A friend rang about helicopters dropping fire into the block near her house. ‘I’m feeling a bit alarmed,’ she said. As I drove to her house, currawongs wheeled about in the smoke near the Deep River Bridge, looking confused and disoriented. It was difficult not to hit them and I can’t swerve on this road. At her house, perched on a steep hill and surrounded by majestic karri trees, she stared out over the fire field to the south. Cockatoos shrieked. We looked at a map and consulted the weather. It was blowing north west, even this late in the day. The fire would burn towards the sea and then back onto itself when the wind changed. I’d been working in the office that day, on the radios to the helicopter pilot and the spotter plane, so I knew what was going on. I realised then the power of information and knowledge when it comes to prescribed burns or bushfires.

I watch for smoke, 420 metres above sea level, at the top of a mountain. Plumes, columns, drifts, billows; smoke from the prescribed burns are not a noun but a verb, a doing thing. Smoke is running or stationary or blankety. Smoke will rise, lazy and blue from a fallen karri log the whole summer long. I call in their position and description to the office.

Last summer I watched one particular smoke every day.

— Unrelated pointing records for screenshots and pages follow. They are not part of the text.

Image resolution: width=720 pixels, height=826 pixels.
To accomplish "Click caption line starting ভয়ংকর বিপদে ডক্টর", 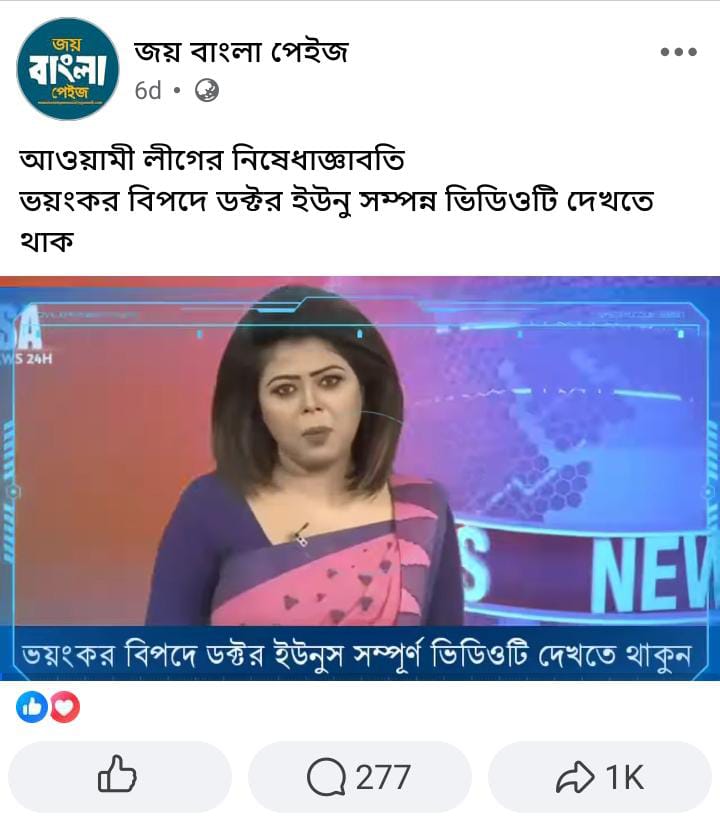I will click(336, 201).
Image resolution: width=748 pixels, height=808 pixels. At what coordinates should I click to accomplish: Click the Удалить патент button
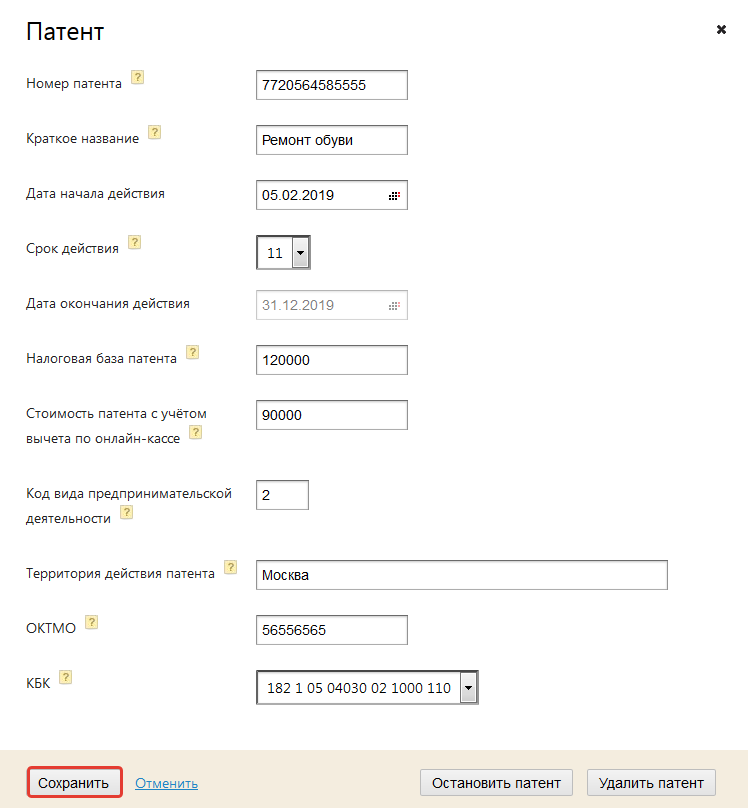pyautogui.click(x=651, y=783)
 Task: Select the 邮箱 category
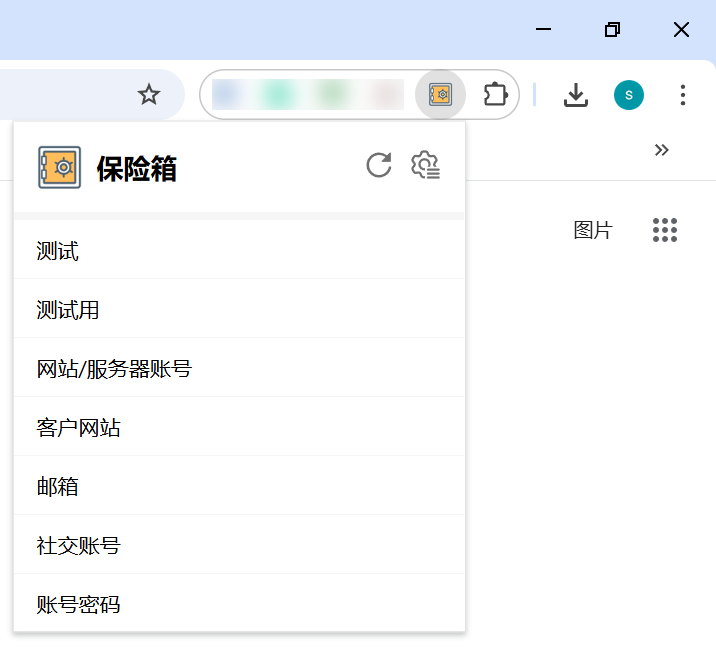(58, 487)
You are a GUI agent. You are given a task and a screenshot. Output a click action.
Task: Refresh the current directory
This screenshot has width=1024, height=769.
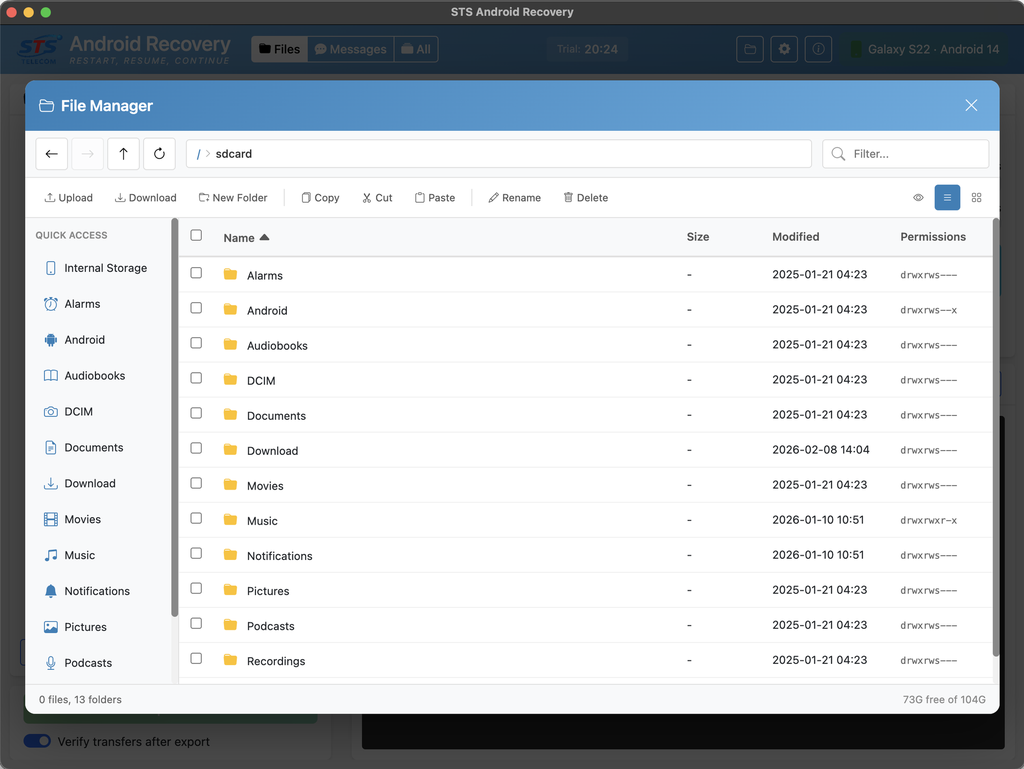(160, 153)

In the mornings it was a circle of columns, graduating to a drift when the wind came in from the coast. Blue, and then white as the heat and wind arced up. 58 degrees were my bearings for this smoke on the fire tower map, 31 kilometres away. I liked this smoke. No nasty surprises there. It waved to me every day from the north of the Soho Hills. When I discovered it was a peat fire, or an ‘organic substrate’ fire, my feelings towards the smoke curdled.